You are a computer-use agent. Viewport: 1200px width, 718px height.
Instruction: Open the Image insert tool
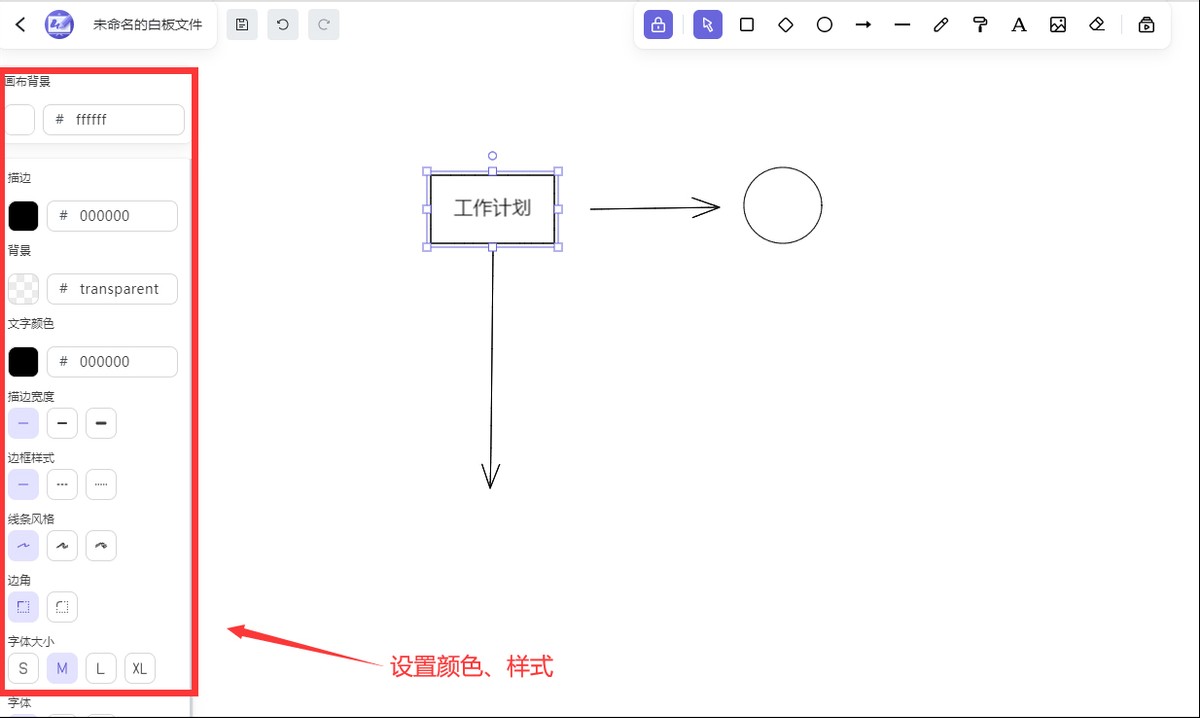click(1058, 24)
****************************************
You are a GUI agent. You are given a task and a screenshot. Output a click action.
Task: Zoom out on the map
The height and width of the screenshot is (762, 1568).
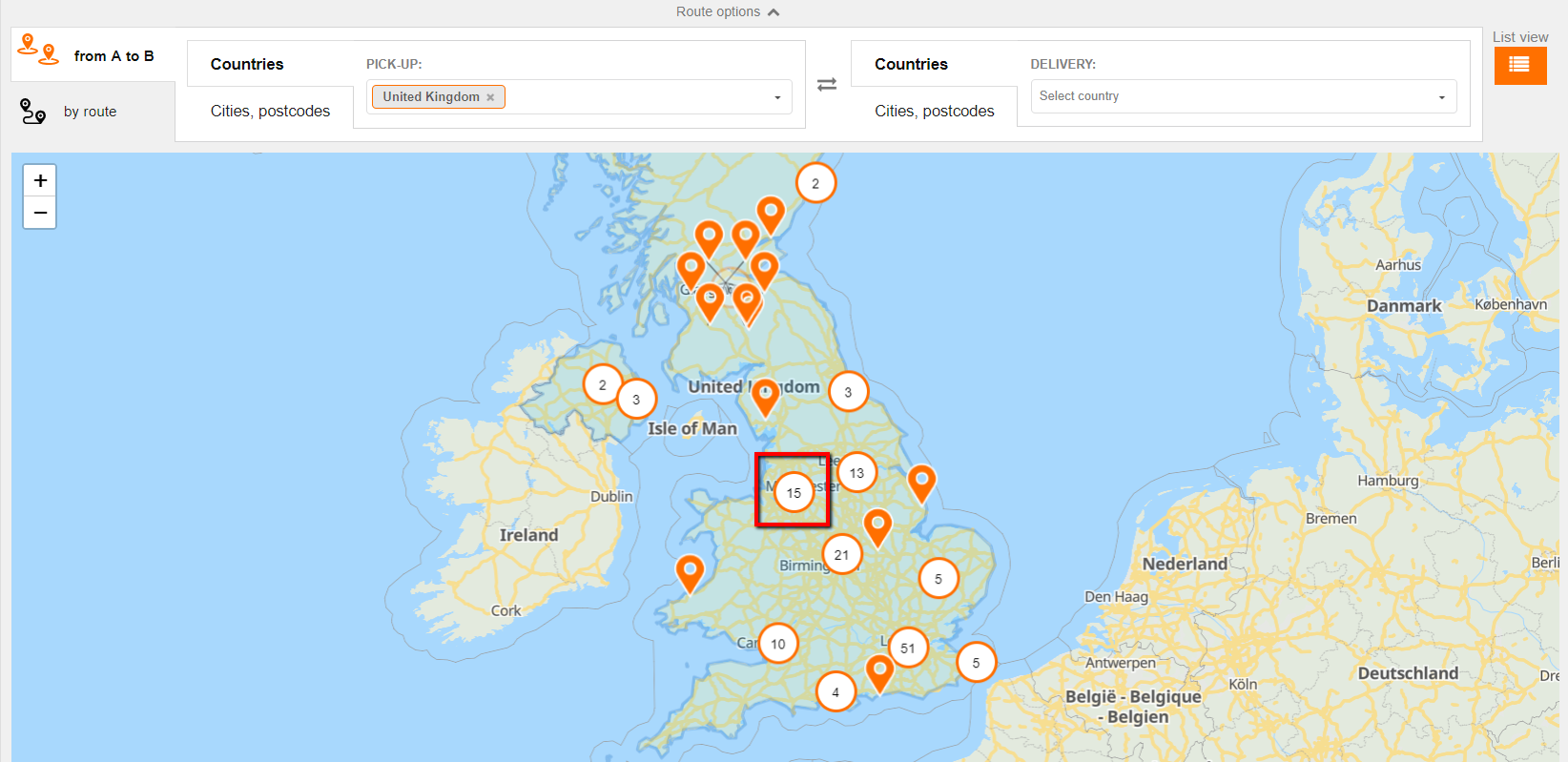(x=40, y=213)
****************************************
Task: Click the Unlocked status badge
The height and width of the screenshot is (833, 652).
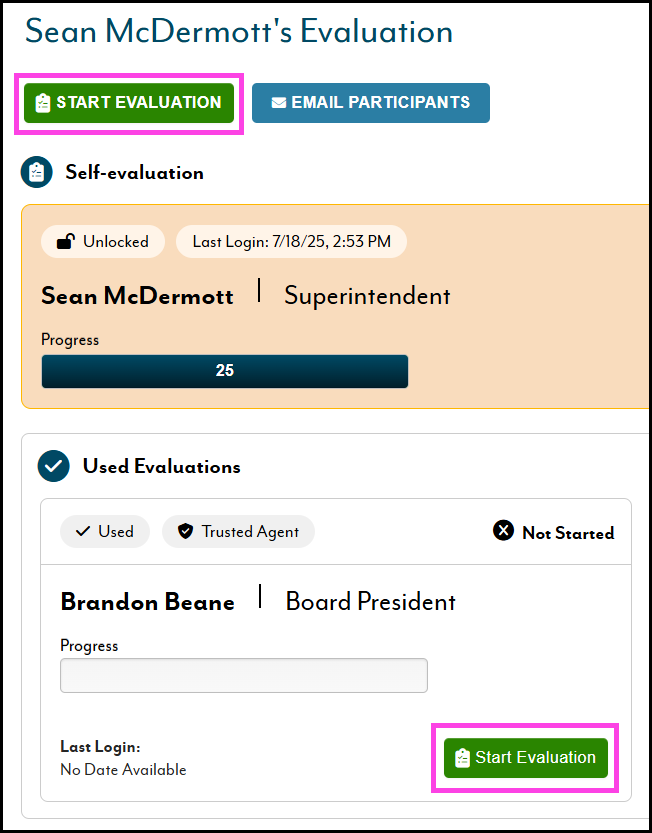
****************************************
▸ **ABOUT THIS TASK**: What lines above hold the word "agent"? List them all.

▸ **RESPONSE FOR THIS EXERCISE**:
You are a computer-use agent. Viewport: 1200px width, 718px height.
You are a GUI agent. You are given a task and a screenshot. Output a click action.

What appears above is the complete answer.